(Items from a dataset)
- - - - - - -

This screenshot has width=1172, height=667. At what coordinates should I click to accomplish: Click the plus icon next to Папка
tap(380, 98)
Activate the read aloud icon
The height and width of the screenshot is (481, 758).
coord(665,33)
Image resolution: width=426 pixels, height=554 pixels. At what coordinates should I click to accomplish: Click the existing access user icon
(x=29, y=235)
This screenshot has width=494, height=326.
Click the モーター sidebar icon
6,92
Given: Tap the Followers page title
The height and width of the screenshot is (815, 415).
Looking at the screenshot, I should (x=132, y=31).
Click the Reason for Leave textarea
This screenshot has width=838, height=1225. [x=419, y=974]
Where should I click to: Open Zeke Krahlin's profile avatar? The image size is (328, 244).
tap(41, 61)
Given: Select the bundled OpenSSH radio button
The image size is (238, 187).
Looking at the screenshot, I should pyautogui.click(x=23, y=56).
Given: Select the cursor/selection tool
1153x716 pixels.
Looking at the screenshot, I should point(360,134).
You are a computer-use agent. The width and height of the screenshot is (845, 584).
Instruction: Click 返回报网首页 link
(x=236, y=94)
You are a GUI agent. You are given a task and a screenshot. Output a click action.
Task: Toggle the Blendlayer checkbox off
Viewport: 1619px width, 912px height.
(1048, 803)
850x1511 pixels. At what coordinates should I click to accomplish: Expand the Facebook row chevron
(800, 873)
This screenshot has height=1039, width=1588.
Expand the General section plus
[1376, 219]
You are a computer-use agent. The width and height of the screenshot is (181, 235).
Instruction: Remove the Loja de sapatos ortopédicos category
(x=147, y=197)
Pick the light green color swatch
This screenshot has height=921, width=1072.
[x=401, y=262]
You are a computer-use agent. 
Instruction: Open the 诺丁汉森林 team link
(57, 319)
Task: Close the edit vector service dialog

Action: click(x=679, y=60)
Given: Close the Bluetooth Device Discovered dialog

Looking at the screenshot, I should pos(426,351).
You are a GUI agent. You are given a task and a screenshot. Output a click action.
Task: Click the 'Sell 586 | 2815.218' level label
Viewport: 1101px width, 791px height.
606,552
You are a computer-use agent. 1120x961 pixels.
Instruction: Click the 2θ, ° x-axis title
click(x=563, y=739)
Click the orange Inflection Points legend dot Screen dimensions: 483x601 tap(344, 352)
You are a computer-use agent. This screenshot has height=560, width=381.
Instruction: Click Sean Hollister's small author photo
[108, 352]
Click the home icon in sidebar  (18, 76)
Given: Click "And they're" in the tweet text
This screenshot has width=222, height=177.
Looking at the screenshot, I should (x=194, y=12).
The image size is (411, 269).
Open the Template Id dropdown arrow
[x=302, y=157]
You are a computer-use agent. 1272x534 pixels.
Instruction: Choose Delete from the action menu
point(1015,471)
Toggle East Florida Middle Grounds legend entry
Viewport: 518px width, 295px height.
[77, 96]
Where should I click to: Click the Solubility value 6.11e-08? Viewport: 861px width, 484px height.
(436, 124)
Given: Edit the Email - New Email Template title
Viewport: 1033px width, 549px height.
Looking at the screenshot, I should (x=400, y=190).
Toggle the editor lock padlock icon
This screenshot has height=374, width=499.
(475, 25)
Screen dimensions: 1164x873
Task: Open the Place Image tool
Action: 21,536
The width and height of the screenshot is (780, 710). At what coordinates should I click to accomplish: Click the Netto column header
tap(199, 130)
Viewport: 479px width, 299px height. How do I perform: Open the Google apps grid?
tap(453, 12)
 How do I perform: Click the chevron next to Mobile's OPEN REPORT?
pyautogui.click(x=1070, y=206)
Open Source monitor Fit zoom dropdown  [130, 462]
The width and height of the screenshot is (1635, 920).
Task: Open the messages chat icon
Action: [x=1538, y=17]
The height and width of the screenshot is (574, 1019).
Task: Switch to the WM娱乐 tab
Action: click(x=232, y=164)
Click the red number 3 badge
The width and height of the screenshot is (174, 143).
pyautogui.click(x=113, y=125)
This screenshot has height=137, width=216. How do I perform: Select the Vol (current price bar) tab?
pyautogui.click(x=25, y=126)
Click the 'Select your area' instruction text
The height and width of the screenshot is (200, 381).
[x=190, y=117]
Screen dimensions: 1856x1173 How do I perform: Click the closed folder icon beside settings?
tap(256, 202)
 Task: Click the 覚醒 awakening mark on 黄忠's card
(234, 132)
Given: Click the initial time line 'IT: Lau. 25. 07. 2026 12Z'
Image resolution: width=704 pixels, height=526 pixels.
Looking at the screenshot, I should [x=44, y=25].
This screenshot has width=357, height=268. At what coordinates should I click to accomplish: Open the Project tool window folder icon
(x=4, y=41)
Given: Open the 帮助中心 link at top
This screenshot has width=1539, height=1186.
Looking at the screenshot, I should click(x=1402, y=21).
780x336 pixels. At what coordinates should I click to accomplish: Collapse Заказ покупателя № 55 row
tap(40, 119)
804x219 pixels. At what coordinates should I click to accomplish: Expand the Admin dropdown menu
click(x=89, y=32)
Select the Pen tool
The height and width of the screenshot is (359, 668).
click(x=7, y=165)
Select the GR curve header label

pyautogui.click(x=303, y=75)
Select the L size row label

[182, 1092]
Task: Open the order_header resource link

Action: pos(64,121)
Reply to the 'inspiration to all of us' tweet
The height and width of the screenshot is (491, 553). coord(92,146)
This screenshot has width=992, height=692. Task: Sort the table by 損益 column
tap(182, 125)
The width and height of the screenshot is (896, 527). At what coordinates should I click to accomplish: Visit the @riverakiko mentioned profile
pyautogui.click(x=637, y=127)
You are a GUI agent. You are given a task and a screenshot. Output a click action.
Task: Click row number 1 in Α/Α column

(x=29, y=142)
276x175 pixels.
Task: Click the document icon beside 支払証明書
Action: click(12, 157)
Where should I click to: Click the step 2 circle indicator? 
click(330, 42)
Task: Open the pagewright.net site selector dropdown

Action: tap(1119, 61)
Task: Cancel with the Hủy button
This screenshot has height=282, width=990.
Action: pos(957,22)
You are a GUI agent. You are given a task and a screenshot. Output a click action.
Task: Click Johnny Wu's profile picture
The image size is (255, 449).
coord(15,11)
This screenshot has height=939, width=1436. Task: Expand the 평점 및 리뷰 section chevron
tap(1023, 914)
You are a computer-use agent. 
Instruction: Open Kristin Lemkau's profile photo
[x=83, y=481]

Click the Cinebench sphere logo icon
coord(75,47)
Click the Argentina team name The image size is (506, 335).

- - - - - - -

> [Given exercise]
Copy all of the data above line for line, without changing anything.

> [Exercise output]
This screenshot has width=1172, height=667. At what coordinates should I click to accomplish: Click the plus icon next to Папка
tap(380, 98)
Activate the read aloud icon
The height and width of the screenshot is (481, 758).
coord(665,33)
Image resolution: width=426 pixels, height=554 pixels. At what coordinates should I click to accomplish: Click the existing access user icon
(x=29, y=235)
This screenshot has width=494, height=326.
Click the モーター sidebar icon
6,92
Given: Tap the Followers page title
The height and width of the screenshot is (815, 415).
Looking at the screenshot, I should (x=132, y=31).
Click the Reason for Leave textarea
This screenshot has width=838, height=1225. [x=419, y=974]
Where should I click to: Open Zeke Krahlin's profile avatar? The image size is (328, 244).
tap(41, 61)
Given: Select the bundled OpenSSH radio button
The image size is (238, 187).
Looking at the screenshot, I should pyautogui.click(x=23, y=56).
Given: Select the cursor/selection tool
1153x716 pixels.
Looking at the screenshot, I should point(360,134).
You are a computer-use agent. The width and height of the screenshot is (845, 584).
Instruction: Click 返回报网首页 link
(x=236, y=94)
You are a GUI agent. You are given a task and a screenshot. Output a click action.
Task: Toggle the Blendlayer checkbox off
Viewport: 1619px width, 912px height.
(1048, 803)
850x1511 pixels. At what coordinates should I click to accomplish: Expand the Facebook row chevron
(800, 873)
This screenshot has height=1039, width=1588.
Expand the General section plus
[1376, 219]
You are a computer-use agent. The width and height of the screenshot is (181, 235).
Instruction: Remove the Loja de sapatos ortopédicos category
(x=147, y=197)
Pick the light green color swatch
This screenshot has height=921, width=1072.
[x=401, y=262]
You are a computer-use agent. 
Instruction: Open the 诺丁汉森林 team link
(57, 319)
Task: Close the edit vector service dialog

Action: click(x=679, y=60)
Given: Close the Bluetooth Device Discovered dialog

Looking at the screenshot, I should pos(426,351).
You are a GUI agent. You are given a task and a screenshot. Output a click action.
Task: Click the 'Sell 586 | 2815.218' level label
Viewport: 1101px width, 791px height.
606,552
You are a computer-use agent. 1120x961 pixels.
Instruction: Click the 2θ, ° x-axis title
click(x=563, y=739)
Click the orange Inflection Points legend dot Screen dimensions: 483x601 tap(344, 352)
You are a computer-use agent. This screenshot has height=560, width=381.
Instruction: Click Sean Hollister's small author photo
[108, 352]
Click the home icon in sidebar  (18, 76)
Given: Click "And they're" in the tweet text
This screenshot has width=222, height=177.
Looking at the screenshot, I should (x=194, y=12).
The image size is (411, 269).
Open the Template Id dropdown arrow
[x=302, y=157]
You are a computer-use agent. 1272x534 pixels.
Instruction: Choose Delete from the action menu
point(1015,471)
Toggle East Florida Middle Grounds legend entry
Viewport: 518px width, 295px height.
[77, 96]
Where should I click to: Click the Solubility value 6.11e-08? Viewport: 861px width, 484px height.
(436, 124)
Given: Edit the Email - New Email Template title
Viewport: 1033px width, 549px height.
Looking at the screenshot, I should (x=400, y=190).
Toggle the editor lock padlock icon
This screenshot has height=374, width=499.
(475, 25)
Screen dimensions: 1164x873
Task: Open the Place Image tool
Action: 21,536
The width and height of the screenshot is (780, 710). At what coordinates should I click to accomplish: Click the Netto column header
tap(199, 130)
Viewport: 479px width, 299px height. How do I perform: Open the Google apps grid?
tap(453, 12)
 How do I perform: Click the chevron next to Mobile's OPEN REPORT?
pyautogui.click(x=1070, y=206)
Open Source monitor Fit zoom dropdown  [130, 462]
The width and height of the screenshot is (1635, 920).
Task: Open the messages chat icon
Action: [x=1538, y=17]
The height and width of the screenshot is (574, 1019).
Task: Switch to the WM娱乐 tab
Action: click(x=232, y=164)
Click the red number 3 badge
The width and height of the screenshot is (174, 143).
pyautogui.click(x=113, y=125)
This screenshot has height=137, width=216. How do I perform: Select the Vol (current price bar) tab?
pyautogui.click(x=25, y=126)
Click the 'Select your area' instruction text
The height and width of the screenshot is (200, 381).
[x=190, y=117]
Screen dimensions: 1856x1173 How do I perform: Click the closed folder icon beside settings?
tap(256, 202)
 Task: Click the 覚醒 awakening mark on 黄忠's card
(234, 132)
Given: Click the initial time line 'IT: Lau. 25. 07. 2026 12Z'
Image resolution: width=704 pixels, height=526 pixels.
Looking at the screenshot, I should [x=44, y=25].
This screenshot has width=357, height=268. At what coordinates should I click to accomplish: Open the Project tool window folder icon
(x=4, y=41)
Given: Open the 帮助中心 link at top
This screenshot has width=1539, height=1186.
Looking at the screenshot, I should click(x=1402, y=21).
780x336 pixels. At what coordinates should I click to accomplish: Collapse Заказ покупателя № 55 row
tap(40, 119)
804x219 pixels. At what coordinates should I click to accomplish: Expand the Admin dropdown menu
click(x=89, y=32)
Select the Pen tool
The height and width of the screenshot is (359, 668).
click(x=7, y=165)
Select the GR curve header label

pyautogui.click(x=303, y=75)
Select the L size row label

[182, 1092]
Task: Open the order_header resource link

Action: pos(64,121)
Reply to the 'inspiration to all of us' tweet
The height and width of the screenshot is (491, 553). coord(92,146)
This screenshot has width=992, height=692. Task: Sort the table by 損益 column
tap(182, 125)
The width and height of the screenshot is (896, 527). At what coordinates should I click to accomplish: Visit the @riverakiko mentioned profile
pyautogui.click(x=637, y=127)
You are a GUI agent. You are given a task and a screenshot. Output a click action.
Task: Click row number 1 in Α/Α column

(x=29, y=142)
276x175 pixels.
Task: Click the document icon beside 支払証明書
Action: click(12, 157)
Where should I click to: Click the step 2 circle indicator? 
click(330, 42)
Task: Open the pagewright.net site selector dropdown

Action: tap(1119, 61)
Task: Cancel with the Hủy button
This screenshot has height=282, width=990.
Action: pos(957,22)
You are a GUI agent. You are given a task and a screenshot. Output a click action.
Task: Click Johnny Wu's profile picture
The image size is (255, 449).
coord(15,11)
This screenshot has height=939, width=1436. Task: Expand the 평점 및 리뷰 section chevron
tap(1023, 914)
You are a computer-use agent. 
Instruction: Open Kristin Lemkau's profile photo
[x=83, y=481]

Click the Cinebench sphere logo icon
coord(75,47)
Click the Argentina team name The image size is (506, 335).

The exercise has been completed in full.